Os motivos eram muitas vezes quotidianos: árvores, janelas, portas, cadeiras,
pessoas, paisagens. Magritte não procurava o obscuro e recusava o significado
dos sonhos e da psicanálise. Pelo contrário, ele procurava, através da terapia
de choque e da surpresa, libertar da sua obscuridade as visões convencionais da
realidade.
A simplicidade enganadora das suas telas tem um
conteúdo filosófico e poético, satirizando o mundo instável e perturbado do
século XX. Um mundo feroz (e veloz) no qual a razão se torna indispensável para
dar sentido à vida. Mas Magritte expurga essa razão através de técnicas surrealistas,
jogando com a lógica do espectador: há nos seus quadros uma necessidade de
reagir ao fenómeno da vida quotidiana, criando algo inesperado. Um quadro de
Magritte não é para ser admirado. É para ser objecto de reflexão e ponderado -
o sentido está muitas vezes escondido e é alvo de segundas, terceiras e quartas
interpretações. E as questões acerca das suas criações ainda pairam no ar, já
que Magritte nunca deu respostas claras acerca do seu significado. La
reproduction interdite ou Golconde são alguns dos
exemplos desta aura de mistério.
Sendo versátil, Magritte foi ainda responsável por
reproduzir sátiras de quadros famosos, que inspiraram o sentido de humor
non-sense moderno.

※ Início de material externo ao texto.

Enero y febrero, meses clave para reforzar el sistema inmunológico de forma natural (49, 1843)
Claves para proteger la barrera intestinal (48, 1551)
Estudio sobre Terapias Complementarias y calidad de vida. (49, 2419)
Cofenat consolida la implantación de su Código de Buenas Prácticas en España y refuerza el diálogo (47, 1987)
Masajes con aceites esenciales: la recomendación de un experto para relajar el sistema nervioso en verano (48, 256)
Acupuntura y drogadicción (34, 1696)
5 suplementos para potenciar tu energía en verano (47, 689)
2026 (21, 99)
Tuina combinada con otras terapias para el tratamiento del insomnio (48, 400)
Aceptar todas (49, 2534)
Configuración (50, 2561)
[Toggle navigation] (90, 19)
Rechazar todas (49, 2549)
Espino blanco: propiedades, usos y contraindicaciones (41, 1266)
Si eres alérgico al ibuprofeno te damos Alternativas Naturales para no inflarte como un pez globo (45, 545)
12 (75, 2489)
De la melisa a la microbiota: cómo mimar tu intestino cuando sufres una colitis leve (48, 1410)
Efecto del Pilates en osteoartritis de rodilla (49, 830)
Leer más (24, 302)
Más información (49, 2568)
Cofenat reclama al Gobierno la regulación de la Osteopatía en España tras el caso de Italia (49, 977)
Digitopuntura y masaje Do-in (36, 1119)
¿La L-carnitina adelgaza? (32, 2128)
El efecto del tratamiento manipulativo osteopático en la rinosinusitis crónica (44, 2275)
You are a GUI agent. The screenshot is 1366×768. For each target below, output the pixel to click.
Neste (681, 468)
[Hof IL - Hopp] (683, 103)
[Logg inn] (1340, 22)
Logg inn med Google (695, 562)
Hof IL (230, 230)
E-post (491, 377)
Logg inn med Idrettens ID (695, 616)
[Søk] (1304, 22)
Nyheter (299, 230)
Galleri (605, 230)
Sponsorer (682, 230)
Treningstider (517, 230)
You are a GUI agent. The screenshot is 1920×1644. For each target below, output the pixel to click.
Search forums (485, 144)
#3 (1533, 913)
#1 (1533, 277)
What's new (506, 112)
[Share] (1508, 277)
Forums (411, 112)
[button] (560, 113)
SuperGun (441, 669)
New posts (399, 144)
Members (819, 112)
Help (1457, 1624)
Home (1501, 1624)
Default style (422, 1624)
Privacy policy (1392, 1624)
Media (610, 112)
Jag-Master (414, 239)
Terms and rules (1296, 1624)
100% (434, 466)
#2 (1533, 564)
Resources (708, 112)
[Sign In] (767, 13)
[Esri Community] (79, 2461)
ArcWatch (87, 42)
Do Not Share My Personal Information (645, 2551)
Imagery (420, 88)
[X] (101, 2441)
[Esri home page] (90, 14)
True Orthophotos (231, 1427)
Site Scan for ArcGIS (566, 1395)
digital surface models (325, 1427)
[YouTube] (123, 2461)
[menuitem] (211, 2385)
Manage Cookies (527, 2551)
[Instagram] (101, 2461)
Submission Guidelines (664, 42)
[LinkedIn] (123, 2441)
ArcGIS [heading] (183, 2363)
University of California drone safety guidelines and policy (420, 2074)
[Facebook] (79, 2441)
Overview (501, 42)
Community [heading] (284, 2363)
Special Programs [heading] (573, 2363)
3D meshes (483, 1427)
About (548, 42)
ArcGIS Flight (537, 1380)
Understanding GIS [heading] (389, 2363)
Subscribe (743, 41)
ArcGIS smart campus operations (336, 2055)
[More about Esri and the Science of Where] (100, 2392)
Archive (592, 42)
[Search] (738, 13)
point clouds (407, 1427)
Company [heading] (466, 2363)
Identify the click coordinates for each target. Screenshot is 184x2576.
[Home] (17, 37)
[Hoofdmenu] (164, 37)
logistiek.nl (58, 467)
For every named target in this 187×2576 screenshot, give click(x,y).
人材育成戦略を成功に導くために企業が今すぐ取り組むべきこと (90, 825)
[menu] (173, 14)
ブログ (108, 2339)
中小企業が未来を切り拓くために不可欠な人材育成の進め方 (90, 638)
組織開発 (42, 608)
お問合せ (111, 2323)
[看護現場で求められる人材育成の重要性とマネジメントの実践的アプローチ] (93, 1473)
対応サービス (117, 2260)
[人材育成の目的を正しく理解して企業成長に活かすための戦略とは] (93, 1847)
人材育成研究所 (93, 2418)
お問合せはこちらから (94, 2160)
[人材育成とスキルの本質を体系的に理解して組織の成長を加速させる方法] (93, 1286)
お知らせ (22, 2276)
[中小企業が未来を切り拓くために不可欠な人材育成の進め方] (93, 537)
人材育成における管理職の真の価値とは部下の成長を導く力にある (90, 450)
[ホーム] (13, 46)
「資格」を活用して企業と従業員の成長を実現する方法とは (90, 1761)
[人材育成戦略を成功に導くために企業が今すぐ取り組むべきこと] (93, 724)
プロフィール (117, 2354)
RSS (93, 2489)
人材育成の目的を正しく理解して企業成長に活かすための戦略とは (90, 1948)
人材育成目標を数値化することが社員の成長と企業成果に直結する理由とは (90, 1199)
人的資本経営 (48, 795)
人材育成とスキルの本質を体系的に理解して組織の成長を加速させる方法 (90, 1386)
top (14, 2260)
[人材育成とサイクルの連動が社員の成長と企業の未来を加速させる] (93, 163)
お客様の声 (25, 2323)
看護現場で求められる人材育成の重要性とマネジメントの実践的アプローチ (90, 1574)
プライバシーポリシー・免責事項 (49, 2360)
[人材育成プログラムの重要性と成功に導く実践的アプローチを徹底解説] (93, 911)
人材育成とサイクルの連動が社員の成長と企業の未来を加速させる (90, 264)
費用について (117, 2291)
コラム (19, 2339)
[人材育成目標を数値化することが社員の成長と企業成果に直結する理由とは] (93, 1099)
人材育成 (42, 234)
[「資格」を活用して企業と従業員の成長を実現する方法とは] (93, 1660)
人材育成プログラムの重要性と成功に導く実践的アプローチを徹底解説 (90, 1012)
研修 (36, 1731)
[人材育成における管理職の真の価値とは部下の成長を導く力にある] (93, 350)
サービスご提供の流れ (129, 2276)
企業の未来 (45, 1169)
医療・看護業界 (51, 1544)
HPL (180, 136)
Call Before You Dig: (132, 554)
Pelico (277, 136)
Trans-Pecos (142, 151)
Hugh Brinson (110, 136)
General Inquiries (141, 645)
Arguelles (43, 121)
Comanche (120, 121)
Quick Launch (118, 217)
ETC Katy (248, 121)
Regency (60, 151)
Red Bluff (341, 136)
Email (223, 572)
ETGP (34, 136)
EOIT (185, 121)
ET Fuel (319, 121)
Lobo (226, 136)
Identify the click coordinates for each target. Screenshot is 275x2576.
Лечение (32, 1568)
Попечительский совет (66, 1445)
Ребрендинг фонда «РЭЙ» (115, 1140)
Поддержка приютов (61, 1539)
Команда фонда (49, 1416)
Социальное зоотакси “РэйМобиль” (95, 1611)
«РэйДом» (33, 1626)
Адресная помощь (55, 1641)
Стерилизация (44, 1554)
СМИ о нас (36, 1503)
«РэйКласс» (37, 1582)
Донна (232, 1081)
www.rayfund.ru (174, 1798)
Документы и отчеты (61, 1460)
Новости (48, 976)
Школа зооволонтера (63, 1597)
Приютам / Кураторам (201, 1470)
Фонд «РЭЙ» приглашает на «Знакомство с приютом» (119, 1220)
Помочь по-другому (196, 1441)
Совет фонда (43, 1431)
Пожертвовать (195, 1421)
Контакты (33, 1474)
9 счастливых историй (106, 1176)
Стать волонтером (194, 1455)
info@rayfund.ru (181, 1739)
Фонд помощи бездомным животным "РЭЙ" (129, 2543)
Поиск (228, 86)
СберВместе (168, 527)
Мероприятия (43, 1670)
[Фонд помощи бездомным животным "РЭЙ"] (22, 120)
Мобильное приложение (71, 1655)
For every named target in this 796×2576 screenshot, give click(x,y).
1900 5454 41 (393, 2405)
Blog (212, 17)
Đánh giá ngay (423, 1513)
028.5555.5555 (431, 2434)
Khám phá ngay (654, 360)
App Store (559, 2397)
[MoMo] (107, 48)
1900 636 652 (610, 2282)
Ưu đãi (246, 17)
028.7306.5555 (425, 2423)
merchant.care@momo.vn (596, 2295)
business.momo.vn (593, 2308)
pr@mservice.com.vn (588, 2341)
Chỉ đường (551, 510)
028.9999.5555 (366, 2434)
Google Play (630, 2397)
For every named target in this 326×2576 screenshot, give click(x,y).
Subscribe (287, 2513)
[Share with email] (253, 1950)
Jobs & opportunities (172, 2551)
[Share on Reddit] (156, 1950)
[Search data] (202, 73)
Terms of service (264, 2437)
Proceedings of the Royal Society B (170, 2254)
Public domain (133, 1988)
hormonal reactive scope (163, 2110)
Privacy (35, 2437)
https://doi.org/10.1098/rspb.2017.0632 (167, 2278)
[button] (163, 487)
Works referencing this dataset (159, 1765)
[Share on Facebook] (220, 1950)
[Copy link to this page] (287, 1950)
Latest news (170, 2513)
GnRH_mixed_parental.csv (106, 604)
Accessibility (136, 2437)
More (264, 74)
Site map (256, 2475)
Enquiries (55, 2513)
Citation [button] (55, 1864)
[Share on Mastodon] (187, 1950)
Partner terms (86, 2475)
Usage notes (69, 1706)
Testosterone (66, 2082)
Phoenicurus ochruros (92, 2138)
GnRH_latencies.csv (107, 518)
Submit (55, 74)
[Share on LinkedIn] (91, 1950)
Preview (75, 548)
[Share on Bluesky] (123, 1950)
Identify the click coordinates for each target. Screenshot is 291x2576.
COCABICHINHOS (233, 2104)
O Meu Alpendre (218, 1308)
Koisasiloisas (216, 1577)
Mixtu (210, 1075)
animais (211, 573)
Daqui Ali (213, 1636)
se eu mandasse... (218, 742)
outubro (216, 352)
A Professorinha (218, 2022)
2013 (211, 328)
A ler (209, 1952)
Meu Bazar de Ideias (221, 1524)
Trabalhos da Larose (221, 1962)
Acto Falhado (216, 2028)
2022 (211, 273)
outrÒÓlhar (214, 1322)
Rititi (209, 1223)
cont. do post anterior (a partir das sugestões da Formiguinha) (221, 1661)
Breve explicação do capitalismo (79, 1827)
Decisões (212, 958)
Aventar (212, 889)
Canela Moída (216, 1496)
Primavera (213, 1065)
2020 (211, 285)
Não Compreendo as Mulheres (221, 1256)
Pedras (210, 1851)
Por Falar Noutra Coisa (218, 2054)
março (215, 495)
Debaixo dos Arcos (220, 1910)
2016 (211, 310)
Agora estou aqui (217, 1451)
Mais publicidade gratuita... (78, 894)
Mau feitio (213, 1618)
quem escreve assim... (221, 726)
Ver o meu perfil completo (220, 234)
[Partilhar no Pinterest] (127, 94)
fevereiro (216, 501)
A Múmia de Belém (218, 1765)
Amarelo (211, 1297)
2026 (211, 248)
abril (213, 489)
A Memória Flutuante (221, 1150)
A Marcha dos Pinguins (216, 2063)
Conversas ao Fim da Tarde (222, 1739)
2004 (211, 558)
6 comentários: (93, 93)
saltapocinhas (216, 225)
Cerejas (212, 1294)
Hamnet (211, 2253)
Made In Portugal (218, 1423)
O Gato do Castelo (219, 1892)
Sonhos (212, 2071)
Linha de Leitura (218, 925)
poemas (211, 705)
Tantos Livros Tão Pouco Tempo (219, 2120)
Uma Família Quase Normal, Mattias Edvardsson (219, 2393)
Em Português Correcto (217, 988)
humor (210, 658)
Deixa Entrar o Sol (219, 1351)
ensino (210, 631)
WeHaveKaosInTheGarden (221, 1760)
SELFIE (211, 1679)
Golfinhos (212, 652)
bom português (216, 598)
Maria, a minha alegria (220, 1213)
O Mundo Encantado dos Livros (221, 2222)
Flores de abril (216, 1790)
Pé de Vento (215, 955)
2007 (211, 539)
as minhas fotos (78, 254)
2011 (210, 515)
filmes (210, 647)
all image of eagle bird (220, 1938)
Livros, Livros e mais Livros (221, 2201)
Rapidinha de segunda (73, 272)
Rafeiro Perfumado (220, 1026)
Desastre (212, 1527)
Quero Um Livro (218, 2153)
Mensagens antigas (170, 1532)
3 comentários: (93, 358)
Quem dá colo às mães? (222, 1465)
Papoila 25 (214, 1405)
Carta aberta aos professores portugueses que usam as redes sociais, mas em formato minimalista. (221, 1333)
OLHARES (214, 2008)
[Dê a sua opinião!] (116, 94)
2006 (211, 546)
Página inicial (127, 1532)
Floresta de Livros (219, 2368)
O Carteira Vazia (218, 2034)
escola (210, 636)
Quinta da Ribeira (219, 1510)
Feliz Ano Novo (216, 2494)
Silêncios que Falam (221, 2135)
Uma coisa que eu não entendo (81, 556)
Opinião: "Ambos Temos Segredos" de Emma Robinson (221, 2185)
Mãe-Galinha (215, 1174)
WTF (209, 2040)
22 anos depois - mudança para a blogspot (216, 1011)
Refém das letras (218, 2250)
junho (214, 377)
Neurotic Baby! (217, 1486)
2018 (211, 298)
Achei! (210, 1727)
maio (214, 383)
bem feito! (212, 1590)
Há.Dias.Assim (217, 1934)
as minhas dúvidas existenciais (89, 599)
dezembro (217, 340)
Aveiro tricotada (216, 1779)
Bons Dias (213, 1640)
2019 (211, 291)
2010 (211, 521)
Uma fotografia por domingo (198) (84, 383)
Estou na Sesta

Apaixonado pela filosofia e literatura, muitos dos seus
quadros reflectem também a sua aproximação a certos autores, como Baudelaire
(em La Géante), Edgar Allan Poe (Le Domainde d'Arnheim) ou
Hegel (Les Vacances de Hegel).
Durante os tempestivos anos 40, o pintor belga
passou ainda por dois períodos - os únicos da sua vida - em que se afastou do
surrealismo. Em 1943-44, influenciado por Renoir, adoptou um estilo colorido
que deixou pouco depois, dado o desinteresse da crítica. Em 1947-48, na época
"vache", foi influenciado pelos fauvistas, pintando imagens
provocatórias e rudes. Desencorajado mais uma vez pelas críticas ao seu
trabalho, acabou também por voltar ao seu "visual thinking" ou
"pintura cerebral", termos rotulados pela crítica.
Apesar dos cerca de mil trabalhos que criou até à
sua morte em Agosto de 1967, René Magritte começou apenas a ser verdadeiramente
apreciado nos anos 60. O interesse generalizado fez com que muitas das suas
telas se tornassem parte da cultura popular durante as décadas seguintes. Ainda
hoje o seu trabalho é re-interpretado por artistas modernos. O músico Rufus
Wainwright é um deles e no seu vídeo Across The Universe (2002)
mostra Dakota Fanning rodeada de homens de chapéu de coco e gabardine estáticos
no ar, numa semelhança inegável com "Golconde".